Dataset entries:

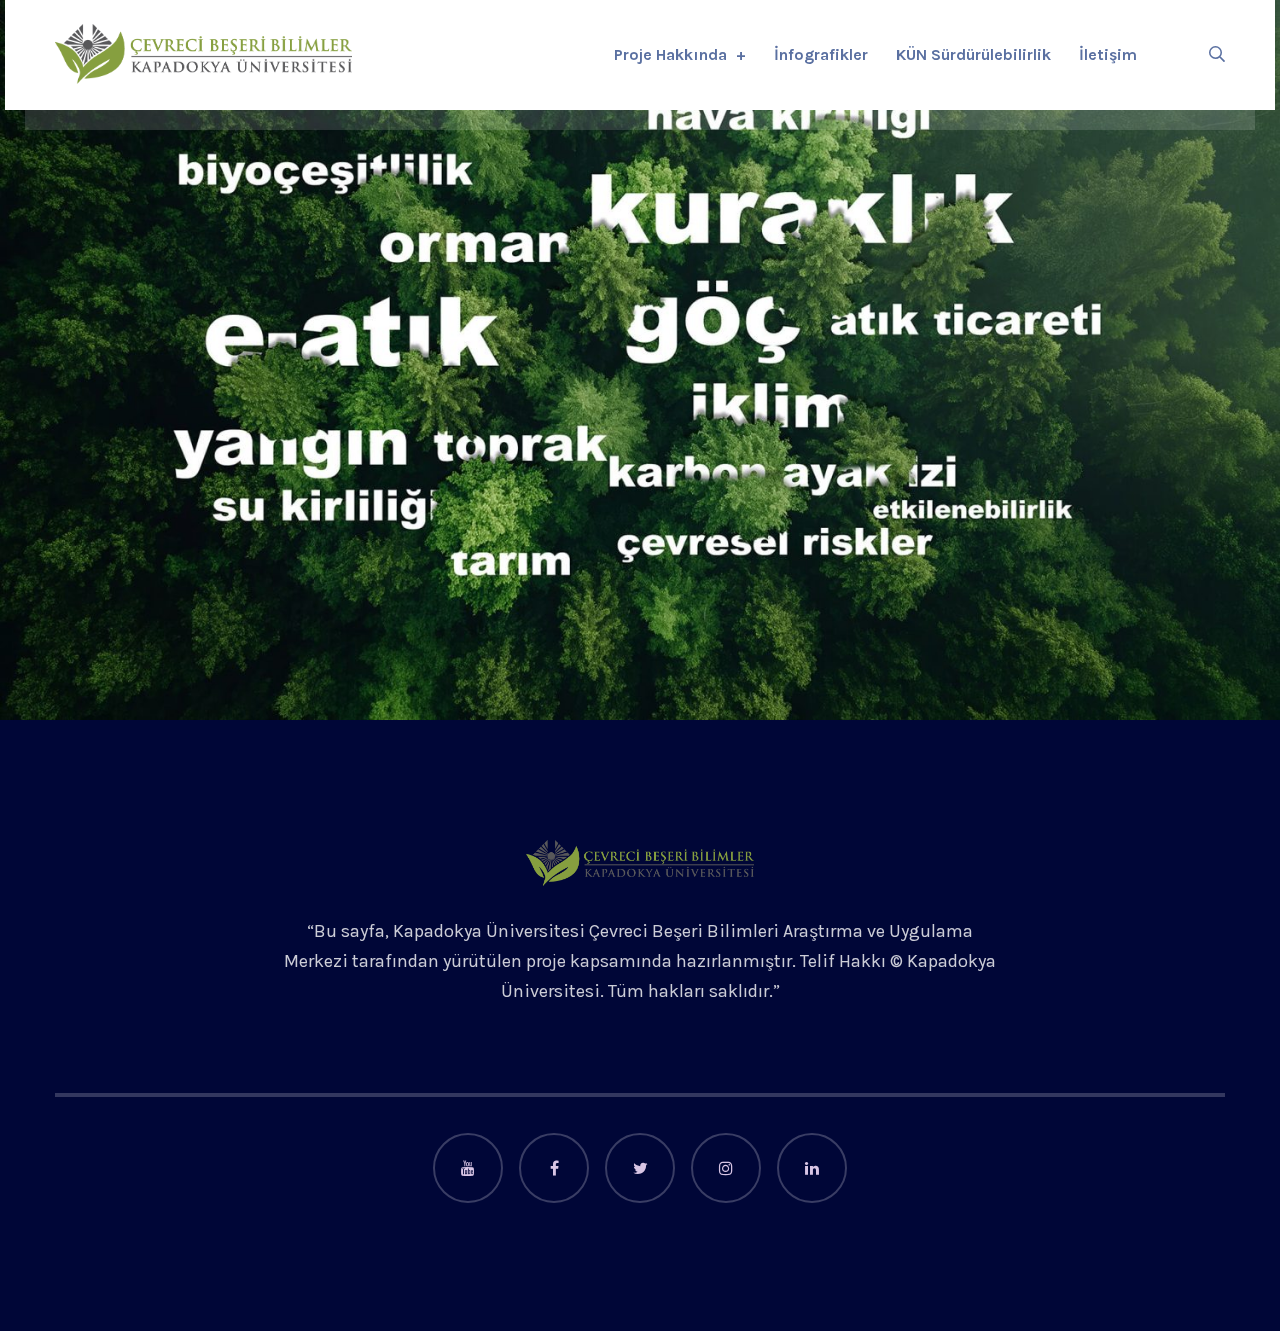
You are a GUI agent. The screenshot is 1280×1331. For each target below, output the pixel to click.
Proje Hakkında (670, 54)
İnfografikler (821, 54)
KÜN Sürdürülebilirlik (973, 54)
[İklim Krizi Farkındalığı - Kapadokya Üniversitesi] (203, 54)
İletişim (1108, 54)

WORK REQUIRED:
Retype the data above exactly; pictures are not part of the copy.

ANSWER TO THE PROBLEM:
You are a GUI agent. The screenshot is 1280×1331. For each target below, output the pixel to click.
Proje Hakkında (670, 54)
İnfografikler (821, 54)
KÜN Sürdürülebilirlik (973, 54)
[İklim Krizi Farkındalığı - Kapadokya Üniversitesi] (203, 54)
İletişim (1108, 54)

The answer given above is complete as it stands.